[[ Extract open ]]
I hate to admit it, but there is no Left with any real power. And The American death cult and its financiers faces a weak centrist façade that placates and sloganeers. History will show the DNC to be the party of dangerous (white) moderates. The rest of us simply have no other viable vessel for political expression.

Nobody’s asking me, but this is my blog and we could start demanding some things to make life more livable:

  • Restructure the immigration system and dismantle ICE: Family separation, hysterectomies in immigrant concentration camps, young Americans of color locked up for weeks despite having citizenship, raids in hospitals. Tell me where to stop.
  • Abolish the Senate: An antiquated chamber that is wholly undemocratic. Wyoming and California are not equal. It impedes progress. But look, it was designed that way, a mechanism for the new American aristocracy to keep a lid on the popular classes.
[[ Extract closed ]]
[[ Records open ]]
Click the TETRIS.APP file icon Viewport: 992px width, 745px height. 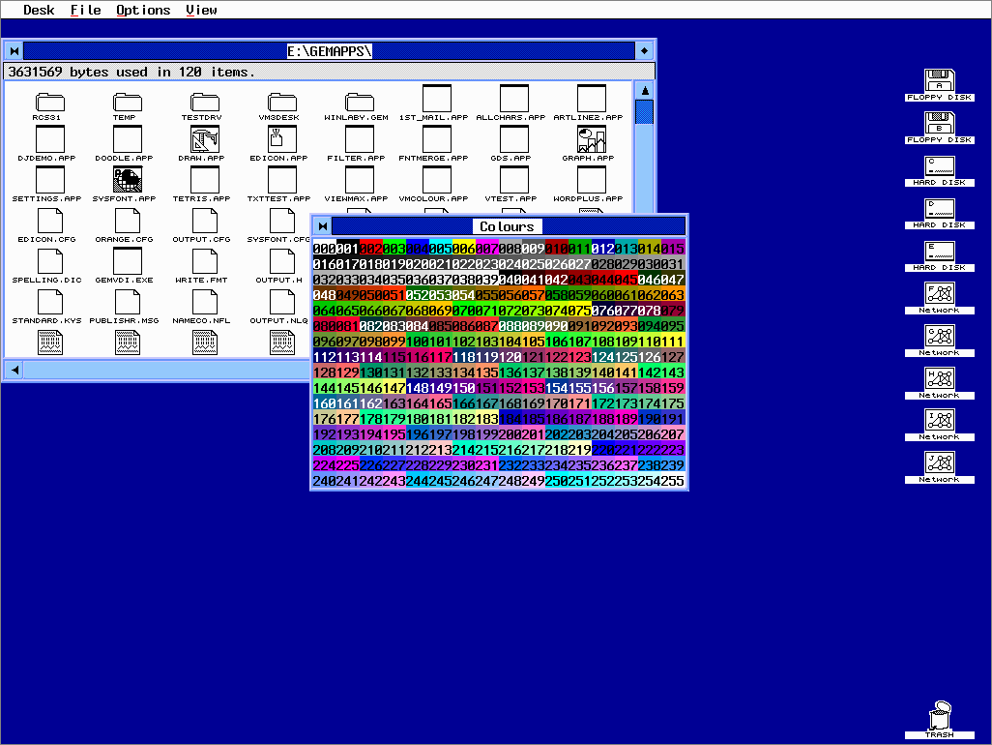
[[ Records closed ]]
[[ Records open ]]
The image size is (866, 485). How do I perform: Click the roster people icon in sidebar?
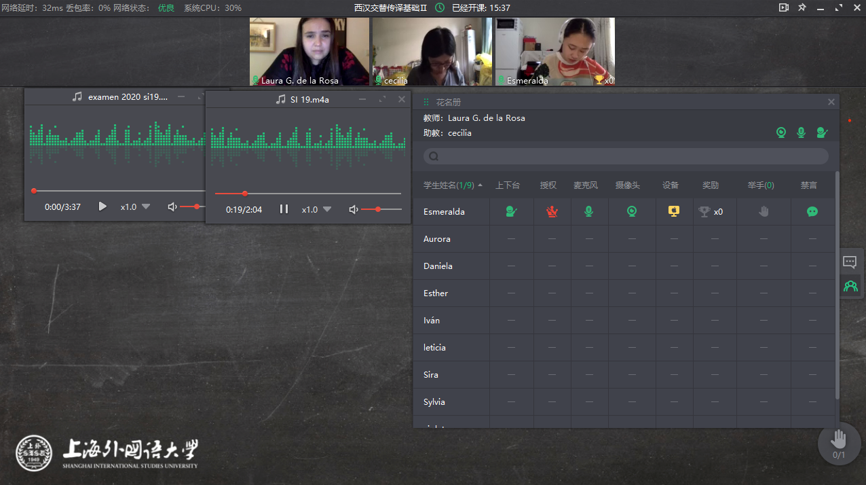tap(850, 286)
[[ Records closed ]]
Questions to answer:
1 > Copy out the blog post word for word, from "I hate to admit" up to and including "for political expression.".
2 > Which two states does the blog post say are not equal?

Answer section:
1 >
I hate to admit it, but there is no Left with any real power. And The American death cult and its financiers faces a weak centrist façade that placates and sloganeers. History will show the DNC to be the party of dangerous (white) moderates. The rest of us simply have no other viable vessel for political expression.

2 > Wyoming and California